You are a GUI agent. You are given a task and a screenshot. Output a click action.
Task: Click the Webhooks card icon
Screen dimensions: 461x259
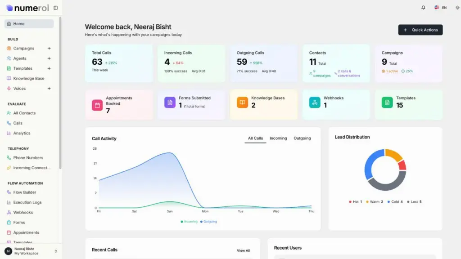315,103
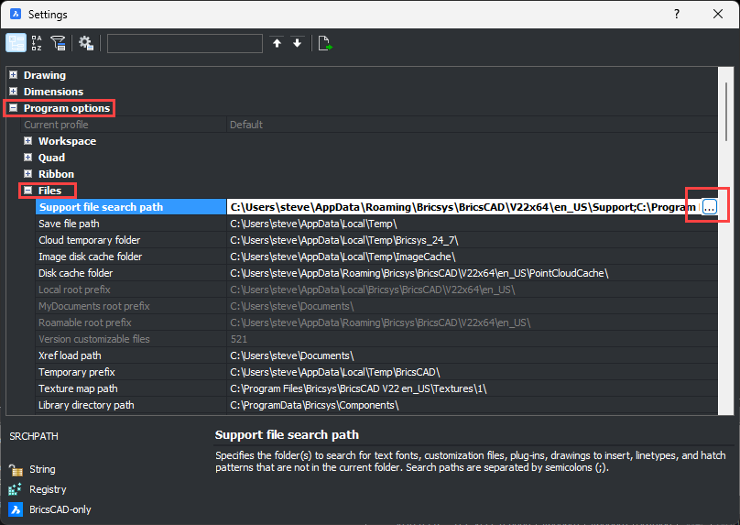The height and width of the screenshot is (525, 740).
Task: Open the settings filter icon
Action: coord(59,43)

○ ○ ○

**Problem description:**
From the entries above, write out every line without a single change, skipping the images.

**Result for this task:**
You are a GUI agent. You are given a task and a screenshot. Output a click action.
Task: Click the Webhooks card icon
Screen dimensions: 461x259
315,103
The height and width of the screenshot is (525, 740).
Task: Open the settings filter icon
Action: coord(59,43)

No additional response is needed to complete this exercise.